Capitol Mall gets a restaurant serving elevated British fare.
The year 2018 was far kinder to Oliver Ridgeway than to his fellow Brit, Theresa May. While the prime minister was struggling to oversee an orderly Brexit, Ridgeway was opening his first restaurant, Camden Spit & Larder, on Capitol Mall.
In his own personal Brexit, Ridgeway left his job overseeing culinary operations at The Citizen Hotel downtown to strike out on his own. At 42, he’s been working in kitchens since he was 14, first as a dishwasher at his dad’s restaurants in the south of England, later as a chef on the QE2 cruise ship and at high-end hotels in Manhattan and Santa Fe. In 2011, he succeeded Michael Tuohy at The Citizen, home to Grange Restaurant & Bar. Over time, he became an important player in Sacramento’s growing farm-to-fork scene, developing relationships with local farms and making appearances at high-profile food and wine festivals in Pebble Beach and LA. With backing from local investors, he decided to open a chef-focused restaurant on Capitol Mall. It was, he felt, an undertapped market, with just Morton’s and Il Fornaio—both corporate chains—catering to the area’s lobbyists, lawyers and legislators.
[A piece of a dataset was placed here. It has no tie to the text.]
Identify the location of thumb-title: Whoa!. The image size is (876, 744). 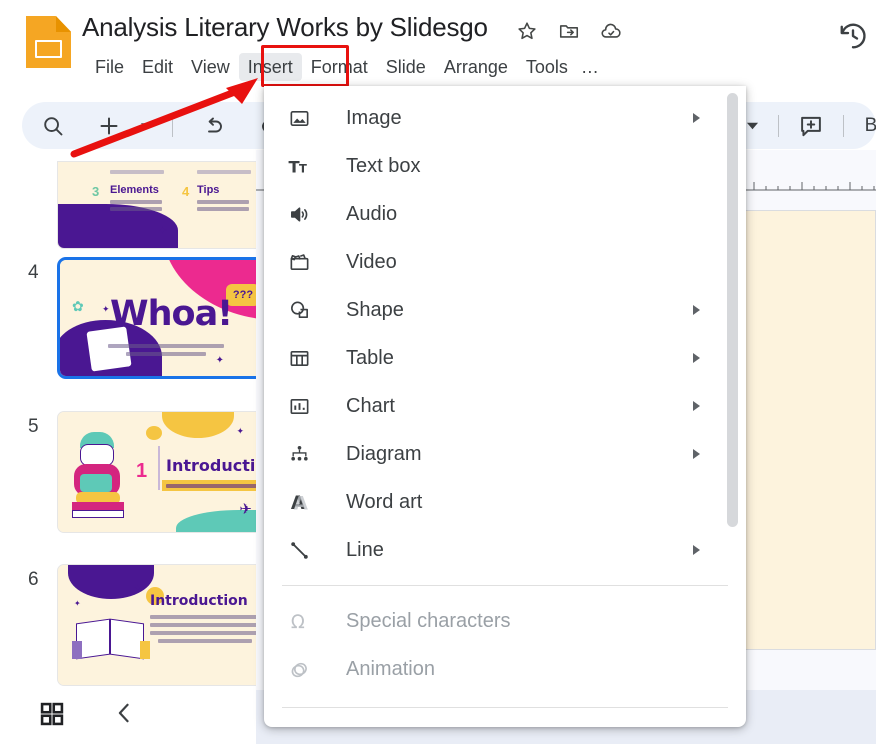
(172, 314).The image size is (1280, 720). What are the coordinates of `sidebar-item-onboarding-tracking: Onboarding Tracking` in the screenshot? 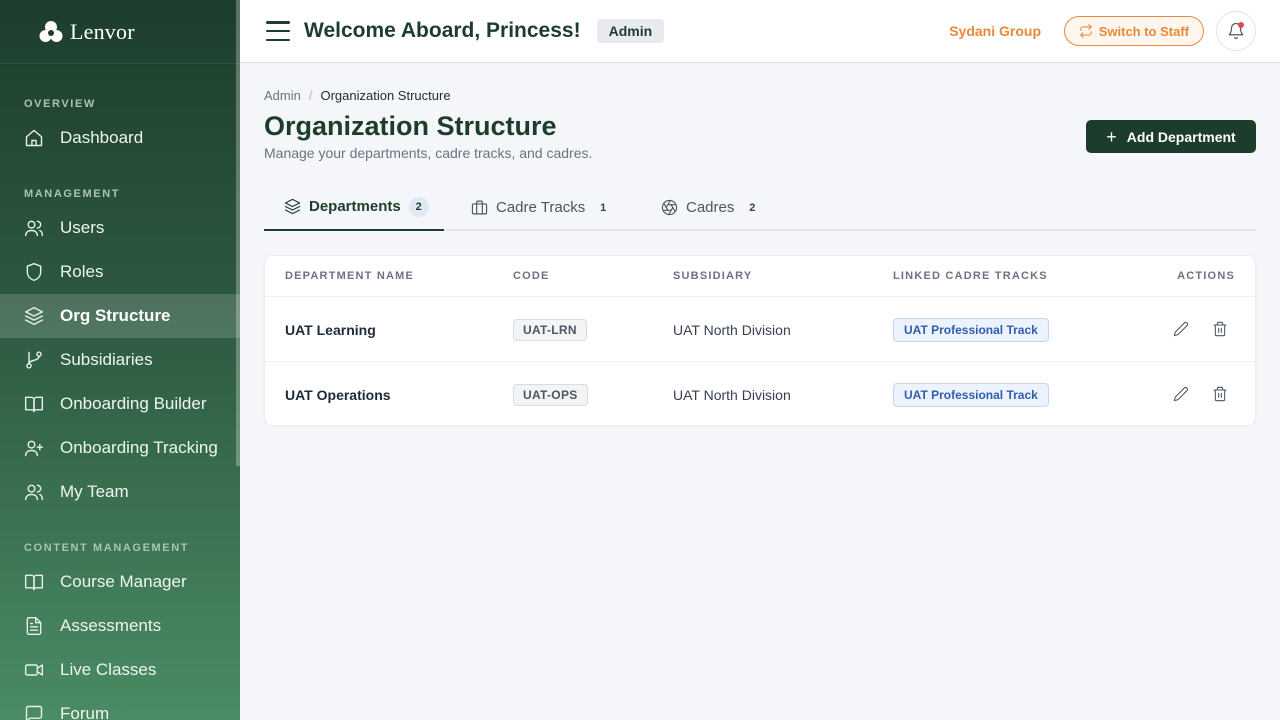 It's located at (120, 448).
Camden Spit & Larder is a big-city brasserie, its interior inspired by a London haberdashery and its kitchen centered around a spit for roasting big cuts of meat. With oversized wing chairs, library reading lamps and tufted leather stools, it looks and feels like a modern men’s club. A British banker would feel quite at home in these swanky environs.
The Camden menu is an interesting mash-up of British chop-house classics, English schoolboy favorites and elevated pub fare. Big joints of meat like prime rib and rack of pork are roasted on the spit. Sausage rolls are a tasty little starter, with hot mustard and an addictive curried ketchup for dipping. In a very contemporary interpretation of fish and chips, a batter of salt cod and potatoes is deep-fried and dusted with malted vinegar powder. Instead of bread service, the restaurant offers individual Yorkshire puddings—popovers to us Yanks—at dinner. Desserts include a lush lemon pudding called posset. (Have you ever heard a more British-sounding word?)
But not everything on the menu is so jolly-old-England. Ridgeway definitely has some modern tricks up his sleeve. Instead of chicken liver pate, he makes a vegan pâté with cremini mushrooms and caps it with a layer of extra-virgin olive oil instead of schmaltz. Smeared on grilled bread, it’s smooth as silk and loaded with umami. The kitchen makes its own farmer’s cheese and serves it with butternut squash and candied garlic. A main course of charred broccoli shares equal billing with prime rib. And a luxurious salted chocolate caramel tart is both vegan and gluten free.
You don’t have to be on an expense account or a member of the 1 percent to order Camden’s caviar service. It comes at three price levels, from $20 to $80 for a half ounce of roe served with crème fraîche and crumpets. You can also assemble a cheese course from a selection that includes California cheeses along with Colston Bassett Stilton from England.
Camden Spit & Larder joins two other recently opened restaurants—Canon and Beast + Bounty—that have significantly upped Sacramento’s food game. Now, it’s no longer enough to just serve good food. Restaurants need to have style, sophistication and a unique point of view. Given that, I can’t wait to see what’s next for this city.